Forum Moderators: open

Message Too Old, No Replies

Strange result in allinurl

         

superscript

11:44 am on Dec 20, 2003 (gmt 0)



Need a bit of advice here folks. When I do an allinurl a few results like this show up instead of proper ones:

search.google.com/go/gs/***long string of characters***/http/www.mysite.com.uk/oneofmypages.html

What's worrying, it that the 'oneofmypages.html' listed above now appears to be out of Google. Duplicate penalty as a result of this fast link?

I have no idea what this link is, apart from its connection to fast, and no idea why 2 or 3 of them are
appearing in Google's allinurl and apparently getting the affected pages booted.

Any ideas?

onfire

8:14 pm on Dec 20, 2003 (gmt 0)

10+ Year Member



Saw this yesterday, but did not take much notice, until now!

superscript

8:19 pm on Dec 20, 2003 (gmt 0)



I can now confirm that 2 of the pages these links refer to have been de-indexed in Google.

edit: the missing pages still show a PR6, the site isn't penalised, but these pages are no longer indexed. Are there any Fast experts who can explain how Google has picked up these strange links?

claus

8:47 pm on Dec 20, 2003 (gmt 0)

WebmasterWorld Senior Member 10+ Year Member



Have you tried entering that long redirect URL into the Server Header Checker?

I suspect it's a redirect returning a 301 or 302.

If that link is the reason that these pages have dissapeared, then it's a serious Google bug. Note "if".

/claus

superscript

10:43 pm on Dec 20, 2003 (gmt 0)



Hi Claus,

Tried server header checker as suggested - received 403 'Forbidden'

Any suggestions?

Worth noting - if you click on these strange, long links, in the allinurl SERPs, the pages show up fine. But they're no longer indexed by Google.

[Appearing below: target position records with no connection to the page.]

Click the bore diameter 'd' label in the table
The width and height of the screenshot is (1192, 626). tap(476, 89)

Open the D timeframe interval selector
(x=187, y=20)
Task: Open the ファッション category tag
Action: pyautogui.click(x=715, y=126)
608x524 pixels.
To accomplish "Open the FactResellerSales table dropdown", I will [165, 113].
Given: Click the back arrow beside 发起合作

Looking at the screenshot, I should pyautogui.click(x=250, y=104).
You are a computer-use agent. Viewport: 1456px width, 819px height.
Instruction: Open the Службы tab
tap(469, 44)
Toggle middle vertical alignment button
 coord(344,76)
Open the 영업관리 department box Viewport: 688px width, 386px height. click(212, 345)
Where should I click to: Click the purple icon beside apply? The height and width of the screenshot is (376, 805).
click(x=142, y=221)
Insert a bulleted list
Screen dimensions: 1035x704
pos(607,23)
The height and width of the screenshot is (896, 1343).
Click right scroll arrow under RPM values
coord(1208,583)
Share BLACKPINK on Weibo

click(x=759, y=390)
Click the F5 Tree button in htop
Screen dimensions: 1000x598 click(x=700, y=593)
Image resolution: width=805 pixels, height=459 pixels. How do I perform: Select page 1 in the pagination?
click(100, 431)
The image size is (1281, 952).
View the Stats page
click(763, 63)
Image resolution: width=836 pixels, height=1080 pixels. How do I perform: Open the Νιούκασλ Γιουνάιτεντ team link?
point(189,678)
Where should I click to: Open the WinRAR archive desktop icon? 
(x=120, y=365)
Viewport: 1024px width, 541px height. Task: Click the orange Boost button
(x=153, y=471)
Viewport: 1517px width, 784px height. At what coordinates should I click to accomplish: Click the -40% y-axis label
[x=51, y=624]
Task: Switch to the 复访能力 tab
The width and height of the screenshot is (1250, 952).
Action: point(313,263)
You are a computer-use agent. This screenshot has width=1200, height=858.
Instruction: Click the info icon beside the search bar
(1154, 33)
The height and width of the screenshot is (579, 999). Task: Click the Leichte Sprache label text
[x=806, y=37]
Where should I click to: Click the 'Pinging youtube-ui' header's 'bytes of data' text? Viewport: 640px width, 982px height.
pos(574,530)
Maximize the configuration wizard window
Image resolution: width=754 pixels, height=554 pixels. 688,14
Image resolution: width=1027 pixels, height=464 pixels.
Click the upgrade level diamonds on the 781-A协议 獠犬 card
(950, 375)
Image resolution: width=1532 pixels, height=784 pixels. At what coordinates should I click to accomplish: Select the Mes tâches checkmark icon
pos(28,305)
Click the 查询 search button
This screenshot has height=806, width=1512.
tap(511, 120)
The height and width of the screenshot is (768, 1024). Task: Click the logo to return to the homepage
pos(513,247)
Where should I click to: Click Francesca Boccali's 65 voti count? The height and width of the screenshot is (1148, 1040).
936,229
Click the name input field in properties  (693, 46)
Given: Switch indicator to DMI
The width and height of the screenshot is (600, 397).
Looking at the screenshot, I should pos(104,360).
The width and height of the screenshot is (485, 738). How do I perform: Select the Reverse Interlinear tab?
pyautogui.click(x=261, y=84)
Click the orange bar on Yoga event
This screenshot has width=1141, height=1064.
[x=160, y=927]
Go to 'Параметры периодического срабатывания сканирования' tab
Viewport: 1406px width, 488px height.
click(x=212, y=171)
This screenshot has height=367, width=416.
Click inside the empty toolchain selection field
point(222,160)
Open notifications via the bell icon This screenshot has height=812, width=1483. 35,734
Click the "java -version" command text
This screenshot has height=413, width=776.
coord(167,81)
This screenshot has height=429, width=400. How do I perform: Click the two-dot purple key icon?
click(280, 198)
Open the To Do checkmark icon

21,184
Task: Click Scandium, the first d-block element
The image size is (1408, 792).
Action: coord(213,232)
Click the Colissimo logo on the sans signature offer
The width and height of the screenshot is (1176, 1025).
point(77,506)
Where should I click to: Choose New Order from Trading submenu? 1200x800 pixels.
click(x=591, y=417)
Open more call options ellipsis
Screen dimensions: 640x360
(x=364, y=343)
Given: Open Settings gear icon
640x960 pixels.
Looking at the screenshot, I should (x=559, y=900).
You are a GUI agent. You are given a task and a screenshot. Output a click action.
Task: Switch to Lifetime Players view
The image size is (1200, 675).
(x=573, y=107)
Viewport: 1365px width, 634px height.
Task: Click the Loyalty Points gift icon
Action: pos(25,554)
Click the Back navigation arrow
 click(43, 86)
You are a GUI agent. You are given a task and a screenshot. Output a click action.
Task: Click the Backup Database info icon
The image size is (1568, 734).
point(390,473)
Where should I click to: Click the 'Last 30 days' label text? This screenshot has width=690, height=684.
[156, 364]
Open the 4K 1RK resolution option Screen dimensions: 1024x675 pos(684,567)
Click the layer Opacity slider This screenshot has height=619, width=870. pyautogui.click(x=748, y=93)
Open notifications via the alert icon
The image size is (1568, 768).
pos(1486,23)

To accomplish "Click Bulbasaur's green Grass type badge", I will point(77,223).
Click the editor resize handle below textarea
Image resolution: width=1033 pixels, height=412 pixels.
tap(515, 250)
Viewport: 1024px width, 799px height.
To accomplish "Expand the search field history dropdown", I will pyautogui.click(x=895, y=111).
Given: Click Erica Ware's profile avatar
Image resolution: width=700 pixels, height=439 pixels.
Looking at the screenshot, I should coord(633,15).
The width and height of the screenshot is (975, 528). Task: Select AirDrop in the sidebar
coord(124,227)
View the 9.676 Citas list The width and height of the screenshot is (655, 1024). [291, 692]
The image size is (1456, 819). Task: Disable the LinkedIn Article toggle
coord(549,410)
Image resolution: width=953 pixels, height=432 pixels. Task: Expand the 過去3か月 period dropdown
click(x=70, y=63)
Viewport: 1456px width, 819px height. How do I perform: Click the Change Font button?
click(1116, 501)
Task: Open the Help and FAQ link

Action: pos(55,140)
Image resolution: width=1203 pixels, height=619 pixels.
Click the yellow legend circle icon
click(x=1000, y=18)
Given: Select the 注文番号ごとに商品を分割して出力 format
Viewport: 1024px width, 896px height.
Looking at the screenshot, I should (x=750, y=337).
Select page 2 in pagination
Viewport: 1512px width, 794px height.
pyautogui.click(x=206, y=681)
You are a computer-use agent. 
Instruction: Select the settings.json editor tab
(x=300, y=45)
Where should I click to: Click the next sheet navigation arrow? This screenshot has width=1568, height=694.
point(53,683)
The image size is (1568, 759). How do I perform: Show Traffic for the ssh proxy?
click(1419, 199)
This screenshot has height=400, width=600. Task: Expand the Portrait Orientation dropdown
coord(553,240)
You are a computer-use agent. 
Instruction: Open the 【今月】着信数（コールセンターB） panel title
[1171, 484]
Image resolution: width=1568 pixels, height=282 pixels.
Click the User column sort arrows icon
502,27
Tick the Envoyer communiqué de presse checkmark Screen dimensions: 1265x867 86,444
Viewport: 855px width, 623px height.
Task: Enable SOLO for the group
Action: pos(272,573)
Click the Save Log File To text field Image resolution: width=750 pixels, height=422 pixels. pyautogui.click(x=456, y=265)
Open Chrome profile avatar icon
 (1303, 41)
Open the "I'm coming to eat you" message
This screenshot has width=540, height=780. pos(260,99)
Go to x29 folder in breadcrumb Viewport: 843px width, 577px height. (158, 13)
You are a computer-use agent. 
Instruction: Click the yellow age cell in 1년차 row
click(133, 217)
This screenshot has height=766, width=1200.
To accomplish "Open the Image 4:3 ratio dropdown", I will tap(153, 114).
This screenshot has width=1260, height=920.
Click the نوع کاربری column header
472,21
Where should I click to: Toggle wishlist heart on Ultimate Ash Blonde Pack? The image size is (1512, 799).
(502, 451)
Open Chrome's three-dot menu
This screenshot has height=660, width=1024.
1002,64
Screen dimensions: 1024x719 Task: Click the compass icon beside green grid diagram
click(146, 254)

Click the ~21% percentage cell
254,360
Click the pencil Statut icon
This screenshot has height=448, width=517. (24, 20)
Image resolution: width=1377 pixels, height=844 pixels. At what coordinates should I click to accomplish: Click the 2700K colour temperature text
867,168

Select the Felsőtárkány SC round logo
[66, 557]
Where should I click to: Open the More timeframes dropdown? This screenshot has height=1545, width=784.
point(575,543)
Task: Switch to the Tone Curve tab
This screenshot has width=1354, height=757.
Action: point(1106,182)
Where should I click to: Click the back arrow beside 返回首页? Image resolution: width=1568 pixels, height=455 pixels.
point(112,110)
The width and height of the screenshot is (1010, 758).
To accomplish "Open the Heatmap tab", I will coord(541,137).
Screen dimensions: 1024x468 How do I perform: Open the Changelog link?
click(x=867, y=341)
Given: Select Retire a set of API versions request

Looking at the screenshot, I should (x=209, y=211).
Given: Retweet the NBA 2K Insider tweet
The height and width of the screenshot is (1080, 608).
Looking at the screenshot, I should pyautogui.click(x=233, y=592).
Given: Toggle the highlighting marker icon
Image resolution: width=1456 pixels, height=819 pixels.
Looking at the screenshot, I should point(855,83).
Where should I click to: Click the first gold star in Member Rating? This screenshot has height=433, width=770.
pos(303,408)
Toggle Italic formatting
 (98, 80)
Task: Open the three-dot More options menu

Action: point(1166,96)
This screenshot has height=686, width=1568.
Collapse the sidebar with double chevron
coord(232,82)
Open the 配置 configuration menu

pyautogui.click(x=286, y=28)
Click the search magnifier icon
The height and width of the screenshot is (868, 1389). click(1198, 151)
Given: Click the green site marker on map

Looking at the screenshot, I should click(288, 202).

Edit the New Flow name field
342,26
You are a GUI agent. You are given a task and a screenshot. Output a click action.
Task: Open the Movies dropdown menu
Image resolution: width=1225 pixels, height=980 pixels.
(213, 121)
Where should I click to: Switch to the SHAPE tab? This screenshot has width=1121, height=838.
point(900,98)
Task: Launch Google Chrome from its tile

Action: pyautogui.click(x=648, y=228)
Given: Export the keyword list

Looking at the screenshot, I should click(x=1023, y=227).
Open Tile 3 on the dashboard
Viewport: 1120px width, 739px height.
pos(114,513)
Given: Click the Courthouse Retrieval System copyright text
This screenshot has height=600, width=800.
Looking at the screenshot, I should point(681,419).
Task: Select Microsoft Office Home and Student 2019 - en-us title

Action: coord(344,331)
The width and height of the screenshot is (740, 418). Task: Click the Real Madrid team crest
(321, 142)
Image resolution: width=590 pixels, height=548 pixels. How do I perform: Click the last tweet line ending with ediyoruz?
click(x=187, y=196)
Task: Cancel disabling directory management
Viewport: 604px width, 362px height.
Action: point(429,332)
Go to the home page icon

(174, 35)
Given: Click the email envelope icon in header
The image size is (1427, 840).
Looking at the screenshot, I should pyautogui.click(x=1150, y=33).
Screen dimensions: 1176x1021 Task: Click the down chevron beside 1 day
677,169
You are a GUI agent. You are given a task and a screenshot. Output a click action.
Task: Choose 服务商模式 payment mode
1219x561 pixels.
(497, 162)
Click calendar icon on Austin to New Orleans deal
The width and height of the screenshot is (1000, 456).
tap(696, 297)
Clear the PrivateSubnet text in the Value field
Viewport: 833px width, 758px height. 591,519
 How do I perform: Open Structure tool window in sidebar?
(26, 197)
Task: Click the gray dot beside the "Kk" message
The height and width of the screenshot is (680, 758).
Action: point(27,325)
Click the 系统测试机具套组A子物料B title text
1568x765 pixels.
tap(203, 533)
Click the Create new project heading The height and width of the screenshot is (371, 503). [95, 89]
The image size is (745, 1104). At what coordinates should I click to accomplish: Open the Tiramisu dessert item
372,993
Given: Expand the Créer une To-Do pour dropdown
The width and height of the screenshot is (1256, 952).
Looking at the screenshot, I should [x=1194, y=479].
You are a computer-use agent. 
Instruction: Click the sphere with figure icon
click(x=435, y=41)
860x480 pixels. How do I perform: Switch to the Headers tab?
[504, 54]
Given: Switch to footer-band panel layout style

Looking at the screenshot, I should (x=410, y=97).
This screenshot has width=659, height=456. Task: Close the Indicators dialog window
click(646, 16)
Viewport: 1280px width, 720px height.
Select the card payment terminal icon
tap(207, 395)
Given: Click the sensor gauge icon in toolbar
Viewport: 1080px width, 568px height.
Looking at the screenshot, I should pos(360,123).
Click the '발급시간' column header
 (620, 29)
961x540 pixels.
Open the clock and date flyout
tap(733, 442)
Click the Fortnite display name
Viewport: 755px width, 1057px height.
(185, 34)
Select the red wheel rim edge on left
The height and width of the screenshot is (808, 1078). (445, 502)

p.s. How come I have a re-direct to my site by a third party indexed by Google? I only have a 301 re-direct from non-www to www in place, pointing to exactly the same IP. Note that the 301 is fairly recent, replacing an earlier 302 that was causing this site to be separately listed as non-www, and www. The non-www and www site are one and the same - nothing fancy going on - same data at same IP.

claus

12:57 am on Dec 21, 2003 (gmt 0)

WebmasterWorld Senior Member 10+ Year Member



Well, it's odd. I don't know your URL, but i can tell you what it is as i just made a test with some random query on ATW.

It's a link from a search result on Alltheweb. The link returns a "HTTP/1.1 302 Found" and redirects to your page. The Server Header Checker at searchengineworld cannot handle URLs that are that long, that's why you get the 403, as this is only for the partial URL.

The "click" subdomain at fastsearch.com has a robots.txt file that disallows all spiders, so someone must have copied a page of ATW SERPS to somewhere and Googlebot has indexed it there. Even if it was allowed to, i don't think Googlebot is capable of running random queries at other SE's so the 56,000 similar results must come from somewhere else.

Now, as the "click" subdirectory is unavailable to Googlebot, this is not something that Google will be able to correct automagically, as it will not be possible for Gbot to visit those links. I'll suggest that you write a nice email to webmaster (at) google.com and tell them about this, because they might not know about it, and it's clearly affecting thousands of pages.

As for your 301 redirect on your own site: Don't change that, it's perfectly fine. If this had anything to do with it, it would not just hit two pages.

I can imagine that Google has somehow gotten the impression that you are doing something dodgy with those two pages, and decided to eliminate them - anyway, perhaps it's just because they're unavailable for indexing, but the effect is the same.

/claus


Edit: Delinked the similar results after checking a few of those pages.
Added: The pages were from a wide range of industries, all were clearly SEO'ed, and some even ranked high for their keywords. So, a link like that does not seem to be the culprit by itself.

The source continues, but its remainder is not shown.